Сергей Митрофанович работал пилоправом, а Паня — в мокром цехе, где березовые сутунки запаривали в горячей воде и потом разматывали, как рулоны бумаги, выкидывая сердцевины на дрова.
Свернув с разъезжей дороги на тропу, Сергей Митрофанович пошел вдоль речки Каравайки. Когда-то водился в ней хариус, но лесозаготовители так захламили речку, а на стеклозаводе, что приник к Каравайке, столько дерьма пускают в нее, что мертвой она сделалась. По сию пору гнили в речке бревна, пенья, отбросы.
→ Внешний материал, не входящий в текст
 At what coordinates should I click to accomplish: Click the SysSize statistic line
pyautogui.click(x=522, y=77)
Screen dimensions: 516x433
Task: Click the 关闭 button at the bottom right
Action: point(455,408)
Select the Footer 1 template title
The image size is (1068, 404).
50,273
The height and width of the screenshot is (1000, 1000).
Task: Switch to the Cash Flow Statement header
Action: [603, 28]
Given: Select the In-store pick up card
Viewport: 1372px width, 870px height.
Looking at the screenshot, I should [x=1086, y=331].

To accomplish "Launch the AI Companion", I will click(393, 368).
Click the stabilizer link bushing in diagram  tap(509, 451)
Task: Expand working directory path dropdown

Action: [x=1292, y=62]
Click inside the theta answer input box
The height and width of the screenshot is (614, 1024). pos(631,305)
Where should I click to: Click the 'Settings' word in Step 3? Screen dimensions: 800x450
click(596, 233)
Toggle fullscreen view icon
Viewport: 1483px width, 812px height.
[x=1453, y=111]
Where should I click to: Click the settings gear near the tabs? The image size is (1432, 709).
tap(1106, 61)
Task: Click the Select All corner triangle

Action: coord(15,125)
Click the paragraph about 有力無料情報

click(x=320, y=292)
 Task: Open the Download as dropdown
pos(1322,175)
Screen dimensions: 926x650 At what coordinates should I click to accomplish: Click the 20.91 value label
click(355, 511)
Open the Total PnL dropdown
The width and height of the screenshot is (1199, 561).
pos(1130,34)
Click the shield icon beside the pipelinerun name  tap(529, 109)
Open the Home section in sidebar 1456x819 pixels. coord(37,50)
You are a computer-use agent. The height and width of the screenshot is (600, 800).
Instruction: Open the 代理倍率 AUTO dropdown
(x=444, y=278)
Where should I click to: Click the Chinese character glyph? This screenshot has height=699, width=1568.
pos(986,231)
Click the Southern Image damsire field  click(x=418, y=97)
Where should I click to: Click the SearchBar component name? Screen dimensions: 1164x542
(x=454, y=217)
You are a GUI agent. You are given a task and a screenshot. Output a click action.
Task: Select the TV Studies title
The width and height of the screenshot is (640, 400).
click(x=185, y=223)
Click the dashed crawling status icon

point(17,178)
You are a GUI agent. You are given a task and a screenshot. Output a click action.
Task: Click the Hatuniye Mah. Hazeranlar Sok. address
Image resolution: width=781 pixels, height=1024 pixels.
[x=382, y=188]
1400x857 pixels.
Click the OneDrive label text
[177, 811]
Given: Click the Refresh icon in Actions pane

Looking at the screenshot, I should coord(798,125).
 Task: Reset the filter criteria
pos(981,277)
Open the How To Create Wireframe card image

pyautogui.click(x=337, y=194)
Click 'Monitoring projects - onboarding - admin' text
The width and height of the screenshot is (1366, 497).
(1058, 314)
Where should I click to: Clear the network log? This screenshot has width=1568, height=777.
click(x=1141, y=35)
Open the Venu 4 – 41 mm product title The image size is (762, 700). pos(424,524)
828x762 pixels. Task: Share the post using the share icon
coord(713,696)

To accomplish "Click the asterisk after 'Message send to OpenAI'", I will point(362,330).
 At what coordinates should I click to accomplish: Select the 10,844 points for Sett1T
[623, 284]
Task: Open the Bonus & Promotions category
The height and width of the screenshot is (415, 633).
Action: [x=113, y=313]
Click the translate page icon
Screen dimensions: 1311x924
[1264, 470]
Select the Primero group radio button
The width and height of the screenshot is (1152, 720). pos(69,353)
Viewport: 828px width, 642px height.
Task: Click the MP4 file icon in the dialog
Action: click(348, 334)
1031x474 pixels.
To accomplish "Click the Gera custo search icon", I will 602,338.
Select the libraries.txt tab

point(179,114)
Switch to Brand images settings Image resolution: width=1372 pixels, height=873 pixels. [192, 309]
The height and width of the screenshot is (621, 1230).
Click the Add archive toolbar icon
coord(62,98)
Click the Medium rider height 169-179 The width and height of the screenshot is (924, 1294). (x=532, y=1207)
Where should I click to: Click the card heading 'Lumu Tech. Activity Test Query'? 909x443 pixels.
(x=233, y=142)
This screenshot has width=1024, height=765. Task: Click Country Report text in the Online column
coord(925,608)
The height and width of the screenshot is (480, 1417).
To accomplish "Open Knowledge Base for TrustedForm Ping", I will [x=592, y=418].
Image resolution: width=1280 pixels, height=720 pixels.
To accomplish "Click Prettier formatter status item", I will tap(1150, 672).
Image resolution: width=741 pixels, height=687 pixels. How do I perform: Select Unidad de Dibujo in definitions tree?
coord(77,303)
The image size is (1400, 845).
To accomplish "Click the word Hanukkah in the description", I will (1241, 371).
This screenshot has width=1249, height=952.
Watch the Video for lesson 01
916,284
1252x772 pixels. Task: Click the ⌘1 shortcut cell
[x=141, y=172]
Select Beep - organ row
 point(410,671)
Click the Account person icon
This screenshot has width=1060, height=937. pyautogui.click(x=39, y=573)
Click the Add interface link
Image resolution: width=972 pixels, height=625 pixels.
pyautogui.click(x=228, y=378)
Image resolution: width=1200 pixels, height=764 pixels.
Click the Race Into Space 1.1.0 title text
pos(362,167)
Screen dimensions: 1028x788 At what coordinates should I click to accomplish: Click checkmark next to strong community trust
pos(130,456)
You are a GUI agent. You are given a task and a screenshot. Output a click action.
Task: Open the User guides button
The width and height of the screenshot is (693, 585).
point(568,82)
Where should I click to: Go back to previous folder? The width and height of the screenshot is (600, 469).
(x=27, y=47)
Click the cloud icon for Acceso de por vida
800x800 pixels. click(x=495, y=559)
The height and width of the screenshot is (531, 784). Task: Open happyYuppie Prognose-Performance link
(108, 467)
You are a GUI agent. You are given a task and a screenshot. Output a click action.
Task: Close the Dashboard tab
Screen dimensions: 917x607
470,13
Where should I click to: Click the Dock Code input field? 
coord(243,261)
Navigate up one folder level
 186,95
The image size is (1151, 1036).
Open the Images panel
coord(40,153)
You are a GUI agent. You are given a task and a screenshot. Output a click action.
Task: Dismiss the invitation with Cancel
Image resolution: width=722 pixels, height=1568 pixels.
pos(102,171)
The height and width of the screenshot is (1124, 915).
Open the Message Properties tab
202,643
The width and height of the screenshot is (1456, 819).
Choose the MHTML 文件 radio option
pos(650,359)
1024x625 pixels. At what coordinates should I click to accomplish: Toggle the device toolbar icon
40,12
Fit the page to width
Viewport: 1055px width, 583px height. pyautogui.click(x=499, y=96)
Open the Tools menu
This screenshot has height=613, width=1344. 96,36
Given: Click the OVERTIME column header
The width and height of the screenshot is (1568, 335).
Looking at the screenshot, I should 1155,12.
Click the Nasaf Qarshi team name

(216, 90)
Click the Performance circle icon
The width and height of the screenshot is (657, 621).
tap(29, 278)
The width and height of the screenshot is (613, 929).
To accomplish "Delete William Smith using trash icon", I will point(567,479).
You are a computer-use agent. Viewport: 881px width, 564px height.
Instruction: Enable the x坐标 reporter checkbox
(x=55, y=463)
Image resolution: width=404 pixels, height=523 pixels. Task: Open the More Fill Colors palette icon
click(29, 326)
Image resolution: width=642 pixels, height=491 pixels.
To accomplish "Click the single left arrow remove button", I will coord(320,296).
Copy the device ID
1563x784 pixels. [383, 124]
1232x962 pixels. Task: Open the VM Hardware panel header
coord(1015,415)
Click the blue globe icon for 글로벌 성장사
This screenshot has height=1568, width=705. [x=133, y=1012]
Мостики на речке просели, дерном покрылись. Густо пошла трава по мостам, в гнилье которых ужи плодятся — только им тут и способно.
Тропинка запетляла от речки по пригорку, к огородам с уже убранной картошкой. В поселке, установленное на клубе, звучало радио. Сергей Митрофанович прислушался. Над осенней, тихой землей разносилась нерусская песня. Поначалу Сергею Митрофановичу показалось — поет женщина, но, когда он поднялся к огородам, различил — поет мальчишка, и поет так, как ни один мальчишка еще петь не умел.
Чудилось, сидел этот мальчишка один на берегу реки, бросал камешки в воду, думал и рассказывал самому себе о том, что он видел, что думал. Но сквозь его бесхитростные, детские думы просачивалась очень уж взрослая печаль.
Он подражал взрослым людям, этот мальчишка. Но и в подражании была неподдельная искренность, детская доверчивость к его чистому, еще не захватанному миру.
— Ах ты, парнишечка! — шевелил губами Сергей Митрофанович. — Ах ты, парнишечка! Из каких же ты земель? — Он напрягся, разбирая слова, но не мог их разобрать, однако все равно боязно было за мальчишку, думалось, сейчас вот произойдет что-то непоправимое с ним, накличет он на себя беду, и Сергей Митрофанович старался дышать по возможности тихо, чтоб не пропустить тот момент, когда еще можно будет ему помочь.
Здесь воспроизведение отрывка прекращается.